Le bilan non-exhaustif est de 1 or, 2 argent et 4 bronze soit 7 médailles gagnées par nos athlètes aux Jeux Paralympiques (24 août – 05 septembre). Une récolte qui devrait augmenter dans les jours à venir.

Par Mohamed Touileb
Toujours pas de nouveau titre paralympique remporté par l’Algérie après celui assuré, vendredi dernier, par la judokate Abdellaoui Cherine pour décanter le compteur. En revanche, on peut noter qu’Athmani Skander-Djamil a frôlé le vermeil pour 1 millième de seconde lors de la finale du 100m (T13).
Le sprinter, excellent lors de séries et auteur du meilleur temps de qualification (10.59), a failli coiffer le triple champion paralympique, l’Irlandais Jason Smyth qui a avalé la ligne droite en 10.53 contre 10.52 pour le Dz. Il a fallu sortir la photo finish pour départager les deux coureurs. Pour clore le podium, c’est le Colombien Mina Aponza Jean Carlos, avec un chrono de 10.64, qui s’est adjugé le bronze.
Athmani Skander-Djamil aurait pu voir un compatriote participer avec lui en finale si Khelaïfia Salah avait pu passer les demies. En terminant à la 4e place malgré le fait d’avoir signé son meilleur temps (11.36) en 2021, il n’a pas pu s’assurer un pass pour l’ultime course. Par ailleurs, on peut aussi noter que notre vice-champion paralympique sur 100m (T13) peut ajouter une autre distinction à son palmarès puisqu’il sera aussi engagé sur le 400m avec une compétition prévue pour demain.

Hamri comme en 2016 à Rio
Pour la deuxième médaille algérienne de dimanche, elle est signée Lynda Hamri dans le concours du saut en longueur (F12). Attendue pour monter sur la boite, elle a signé un bond de 5.33m. Une distance qui lui a permis d’avoir le bronze dans le challenge comme ce fut le cas il y a 5 ans aux Paralympiades 2016 à Rio de Janeiro (Brésil). C’est aussi la meilleure marque qu’elle a pu signer cette saison. C’est pour montrer que la sauteuse s’est surpassée pour réaliser cette performance remarquable. D’autant plus que la médaille d’or était promise à l’Ukrainienne, Oksana Zubkovska qui a assumé son rang et sauté 21 centimètres plus loin (5.54m) que l’Algérienne et 16cm de plus que l’Espagnole Sara Martinez qui a terminé à la deuxième marche de cette compétition. Au milieu des bonnes performances, il y a aussi eu du moins bon avec le judoka Abderrahmane Chetouane éliminé d’entrée chez les -90kg après avoir écopé de trois avertissement pour non-combativité face au Japonais Haruka Hirose.

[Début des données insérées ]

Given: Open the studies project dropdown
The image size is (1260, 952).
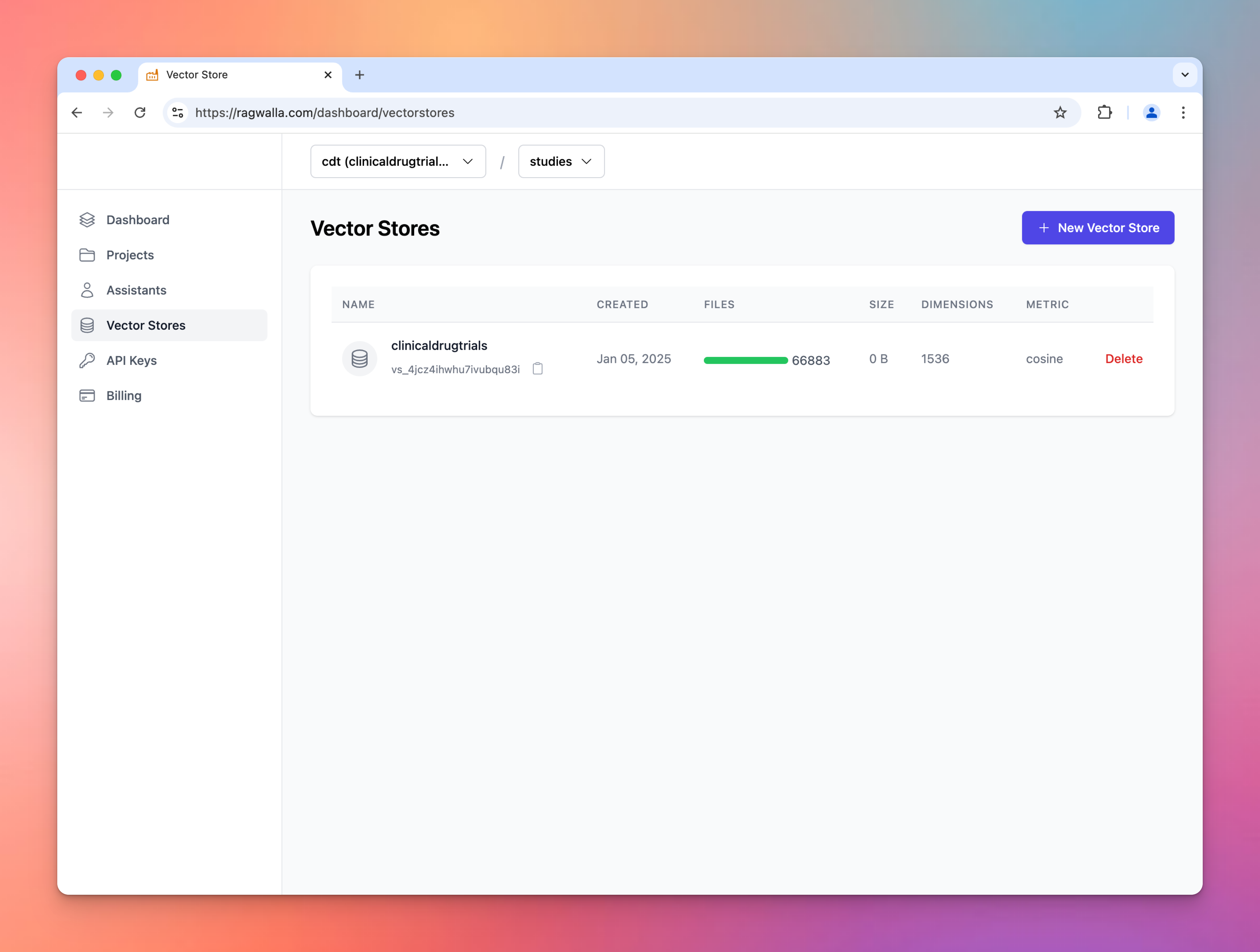Looking at the screenshot, I should [x=560, y=162].
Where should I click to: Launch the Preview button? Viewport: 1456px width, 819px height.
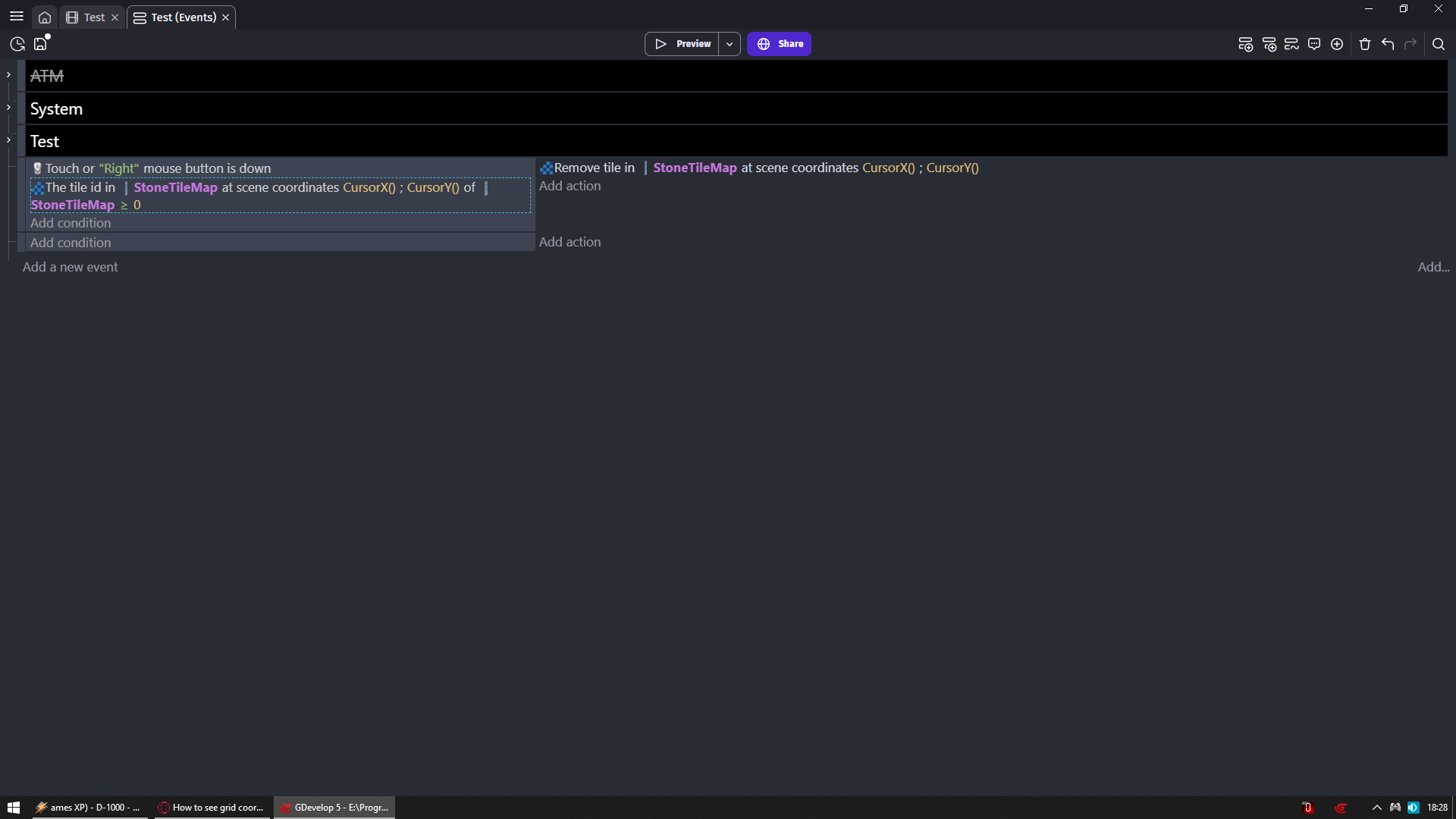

Les sports collectifs à la dérive
Si dans les disciplines individuelles les JP-2020 se passent plutôt bien, les équipes nationales des sports collectifs ne brillent pas vraiment. Les sélections de handi-basket (messieurs et dames) n’ont gagné aucun match signant prématurément la fin de l’aventure. Ils ferment logiquement leurs poules respectives. Ils devront se contenter des matchs de classement (9/10e place) pour clore la participation.
En outre, les choses ne se déroulent pas mieux pour la sélection messieurs de goal-ball. Cette dernière a été surclassée par les Etats-Unis hier en s’inclinant 13-5 (mi-temps 4-5). Ainsi, l’EN a enregistré son 3e revers en 4 sortis depuis l’entame des épreuves. En pointant à la dernière place avec 1 seule unité décrochée grâce au nul en ouverture de campagne face au Brésil, les Algériens se retrouvent à la 5e et dernière place. Au mauvais ranking s’ajoute une différence de buts largement défavorable de (-23) qui scelle quasiment leur avenir dans le tournoi bien qu’il faudra attendre l’issue de l’explication Lituanie-USA qui se déroule aujourd’hui.
Pour finir sur une note optimiste, on indiquera que de potentielles médailles sont attendues avec les Mohamed Berrahal, qui a terminé dernier au lancer de disque (F51) hier pour sa mise en marche, et Abdelatif Baka dans le para-athlétisme. Le premier nommé est spécialement attendu pour les épreuves du 100m et 200m (F51) alors que Baka défendra sa couronne sur 1500m (T13) dès demain.